# PROBLEM TO WORK ON:
Copy all of the records below word for word, omitting the pictures.

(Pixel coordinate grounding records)
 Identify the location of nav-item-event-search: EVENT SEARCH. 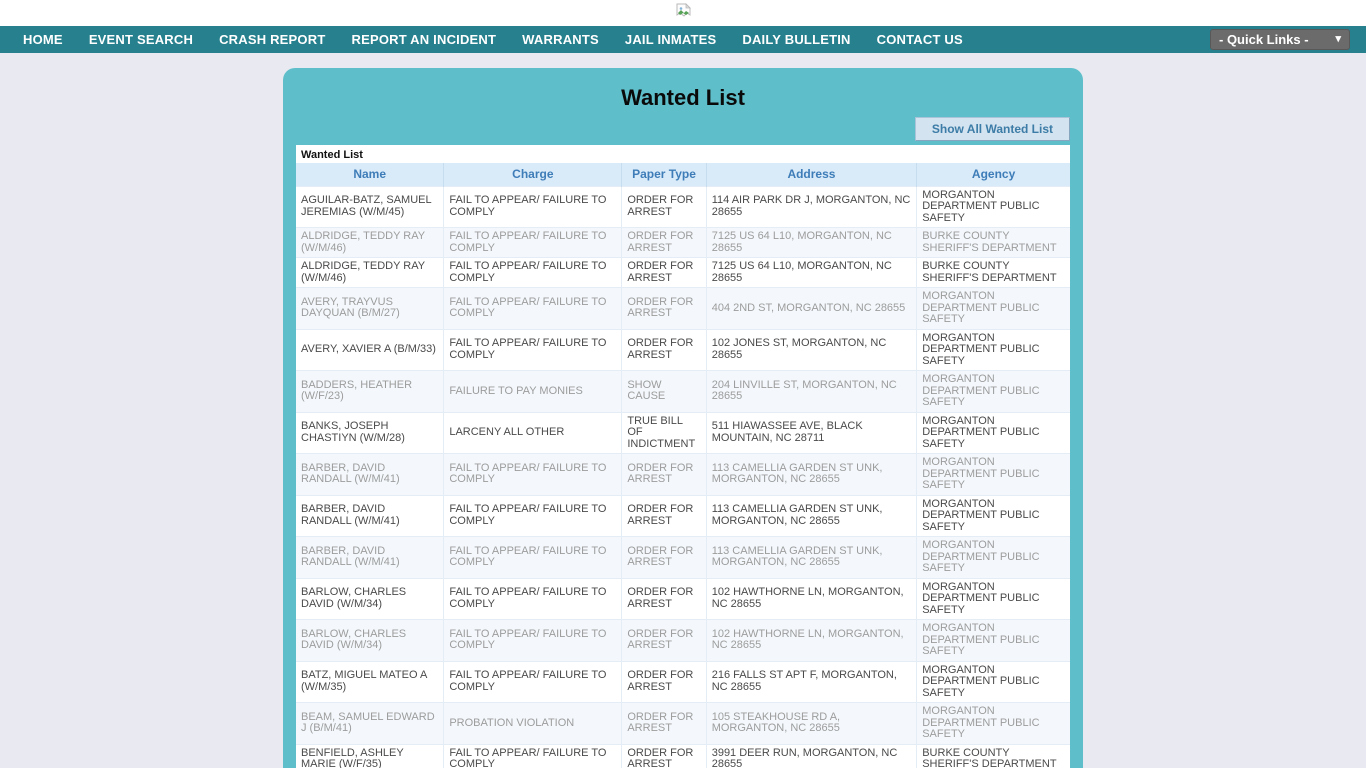
(141, 40).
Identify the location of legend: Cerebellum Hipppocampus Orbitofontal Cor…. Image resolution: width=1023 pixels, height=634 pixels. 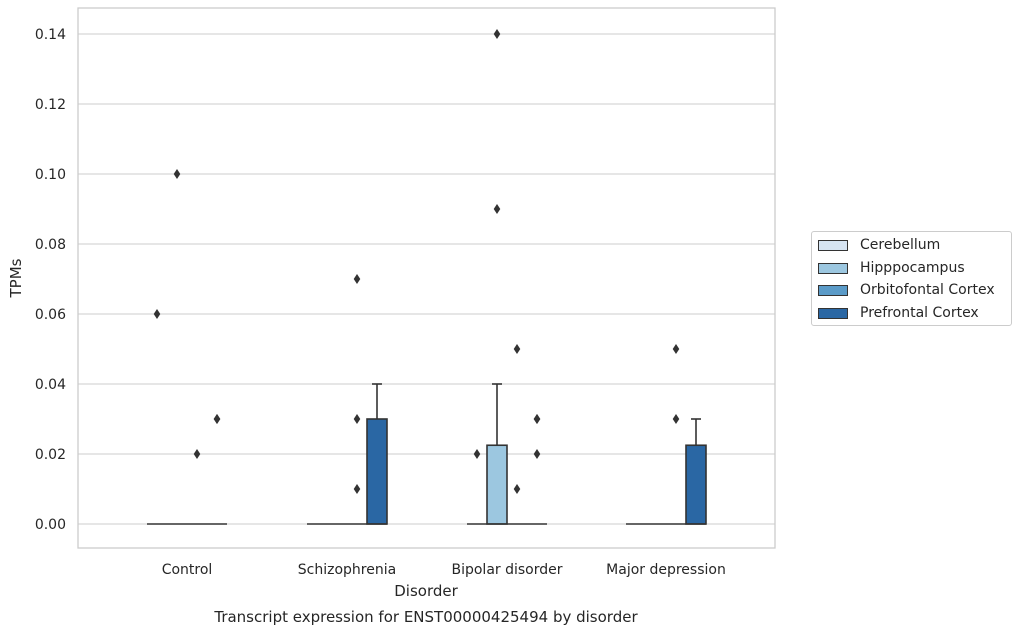
(912, 278).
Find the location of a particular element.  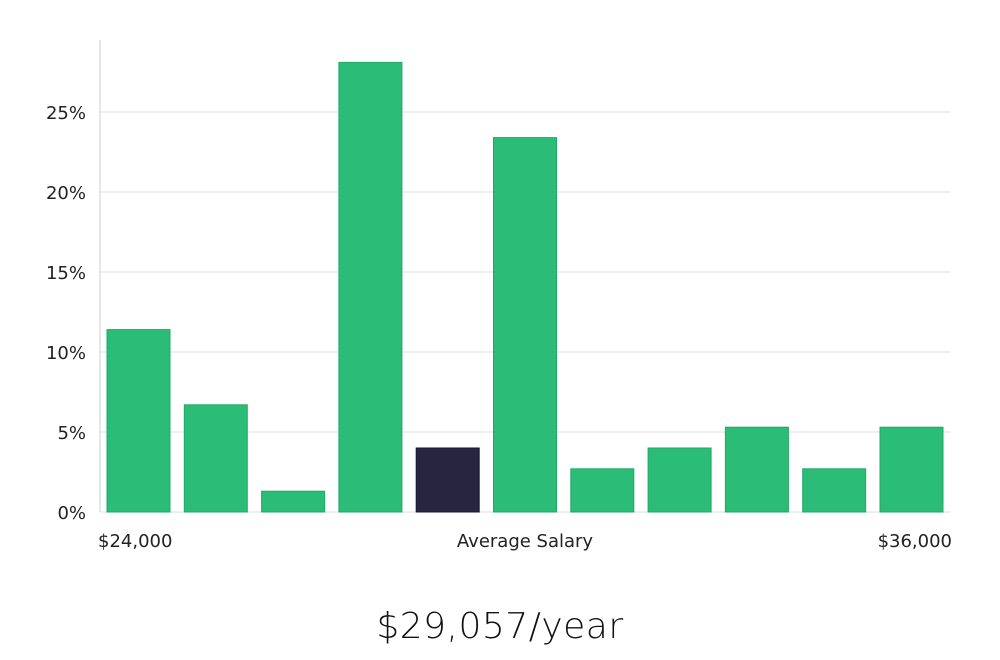

y-tick-label: 10% is located at coordinates (66, 354).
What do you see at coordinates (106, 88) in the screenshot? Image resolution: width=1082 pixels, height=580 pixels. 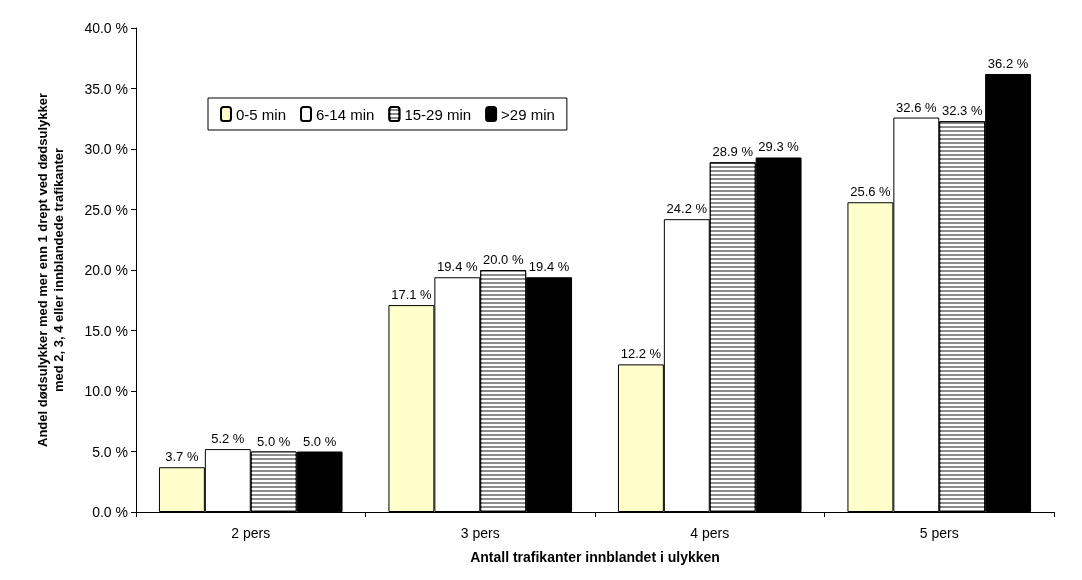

# SOLVED PROBLEM:
 Identify the location of nav-item-event-search: EVENT SEARCH. 
(141, 40).
Identify the location of legend: Cerebellum Hipppocampus Orbitofontal Cor…. Image resolution: width=1023 pixels, height=634 pixels. 
(912, 278).
Find the location of a particular element.  

y-tick-label: 10% is located at coordinates (66, 354).
What do you see at coordinates (106, 88) in the screenshot? Image resolution: width=1082 pixels, height=580 pixels. 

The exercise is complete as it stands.